Siddhartha is a novel by Hermann Hesse that deals with the spiritual journey of a boy known as Siddhartha from the Indian subcontinent during the time of the Buddha. The book, Hesse’s ninth novel, was written in German, in a simple yet powerful and lyrical style. It was published in the U.S. in 1951 and became influential during the 1960s. Hesse dedicated Siddhartha to Ninon Hesse, his wife. The word Siddhartha is made up of two words in the Sanskrit language, siddha (achieved) + artha (meaning or wealth). The two words together mean “he who has found meaning (of existence)” or “he who has attained his goals”.The Buddha’s name, before his renunciation, was Prince Siddhartha Gautama. In this book, the Buddha is referred to as “Gotama”. The story begins as Siddhartha, the son of a Brahmin, leaves his home to join the ascetics with his companion Govinda. The two set out in the search of enlightenment. Siddhartha goes from asceticism, to a very worldly life as a trader with a lover, and back to asceticism as he attempts to achieve this goal.The story takes place in ancient India around the time of Gautama Buddha (likely between the fourth and seventh centuries BC). Experience is the aggregate of conscious events experienced by a human in life – it connotes participation, learning and knowledge.
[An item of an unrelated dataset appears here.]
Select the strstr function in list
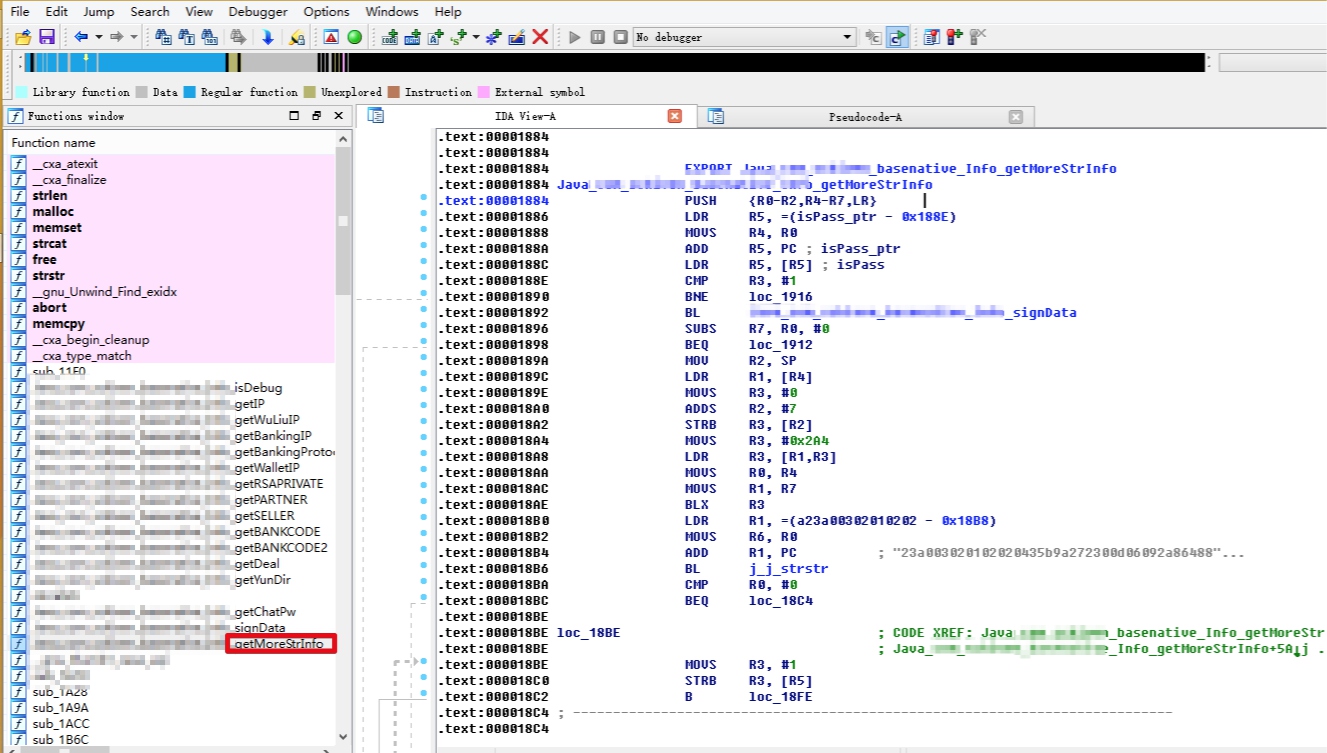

Understanding is comprehension and internalization. In Hesse’s novel Siddhartha, experience is shown as the best way to approach understanding of reality and attain enlightenment – Hesse’s crafting of Siddhartha’s journey shows that understanding is attained not through scholastic, mind-dependent methods, nor through immersing oneself in the carnal pleasures of the world and the accompanying pain of samsara; however, it is the totality of these experiences that allow Siddhartha to attain understanding.Thus, the individual events are meaningless when considered by themselves—Siddhartha’s stay with the samanas and his immersion in the worlds of love and business do not lead to nirvana, yet they cannot be considered distractions, for every action and event that is undertaken and happens to Siddhartha helps him to achieve understanding. The sum of these events is thus experience.A major preoccupation of Hesse in writing Siddhartha was to cure his ‘sickness with life’ (Lebenskrankheit) by immersing himself in Indian philosophy such as that expounded in the Upanishads and the Bhagavad Gita. The reason the second half of the book took so long to write was
that Hesse “had not experienced that transcendental state of unity to which Siddhartha aspires. In an attempt to do so, Hesse lived as a virtual semi-recluse and became totally immersed in the sacred teachings of both Hindu and Buddhist scriptures. His intention was to attain to that ‘completeness’ which, in the novel, is the Buddha’s badge of distinction.”The novel is structured on three of the traditional stages of life for Hindu males (student (brahmacarin), householder (grihastha) and recluse/renunciate (vanaprastha)) as well as the Buddha’s four noble truths (Part One) and eight-fold path (Part Two) which form twelve chapters, the number in the novel. Ralph Freedman mentions how Hesse commented in a letter “[m]y Siddhartha does not, in the end, learn true wisdom from any teacher, but from a river that roars in a funny way and from a kindly old fool who always smiles and is secretly a saint.” In a lecture about Siddhartha, Hesse claimed “Buddha’s way to salvation has often been criticized and doubted, because it is thought to be wholly grounded in cognition. True, but it’s not just intellectual cognition, not just learning and knowing, but spiritual experience that can be earned only through strict discipline in a selfless life.” Freedman also points out how Siddhartha
described Hesse’s interior dialectic: “All of the contrasting poles of his life were sharply etched: the restless departures and the search for stillness at home; the diversity of experience and the harmony of a unifying spirit; the security of religious dogma and the anxiety of freedom.” – The film; Siddhartha (1972) is a film based on the novel of the same name by Herman Hesse, directed by Conrad Rooks. It was shot on location in Northern India, and features work by noted cinematographer Sven Nykvist.The locations used for the film were the holy city of Rishikesh and the private estates and palaces of the Maharajah of Bharatpur. The film tells the story of the young Siddhartha (played by Shashi Kapoor), born in a rich family, and his search for a meaningful way of life. This search takes him through periods of harsh asceticism, sensual pleasures, material wealth, then self-revulsion and eventually to the oneness and harmony with himself that he had been seeking. Siddhartha learns that the secret of life cannot be passed on from one person to another, but must be achieved through inner experience.